Democrats also claimed win, with House minority chief Hakeem Jeffries saying his event “stopped extreme Maga Republicans from shutting down the government”.
He added: “House Democrats have successfully stopped the billionaire boys club, which wanted a $4tn blank cheque by suspending the debt ceiling.”
Trump’s looming presence over the debate has been the biggest complicating factor in frantic negotiations to discover a last-minute deal.
But as soon as the vote began, Musk changed his tune, saying that Johnson “did a excellent job here, given the circumstances. It went from a invoice that weighed pounds to a invoice that weighed ounces. Ball should now be in the Dem court.”
Democrats, angry that the earlier bipartisan deal was ditched, have blamed Musk for inserting himself in the procedure this week, triggering more turmoil in Congress just ahead of the US holiday period.

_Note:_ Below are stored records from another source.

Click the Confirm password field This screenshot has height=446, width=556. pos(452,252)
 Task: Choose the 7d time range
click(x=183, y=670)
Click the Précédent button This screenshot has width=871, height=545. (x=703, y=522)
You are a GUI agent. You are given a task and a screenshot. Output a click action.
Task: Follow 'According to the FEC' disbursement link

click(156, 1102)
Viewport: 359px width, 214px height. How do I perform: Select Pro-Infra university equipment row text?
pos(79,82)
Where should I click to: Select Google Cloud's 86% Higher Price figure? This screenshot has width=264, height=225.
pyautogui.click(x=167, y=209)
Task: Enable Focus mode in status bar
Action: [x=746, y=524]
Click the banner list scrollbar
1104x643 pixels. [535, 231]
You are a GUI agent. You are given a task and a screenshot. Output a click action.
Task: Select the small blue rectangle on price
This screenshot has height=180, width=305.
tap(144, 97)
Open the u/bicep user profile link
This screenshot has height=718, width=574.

“At the behest of the globe’s richest man who no one voted for, the US Congress has been thrown into pandemonium,” said Democrat Rosa DeLauro about Musk on Thursday.
Some top Republicans also appeared to criticise the interventions by Trump and Musk.
“I don’t worry to count how many times I’ve reminded . . . our House counterparts how harmful it is to shut the government down and how silly it is to bet your own side won’t receive the blame for it,” Mitch McConnell, the outgoing Senate Republican chief, said on Friday.
“That said, if I took it personally every period my advice went unheeded, I probably wouldn’t have spent as long as I have in this particular job.”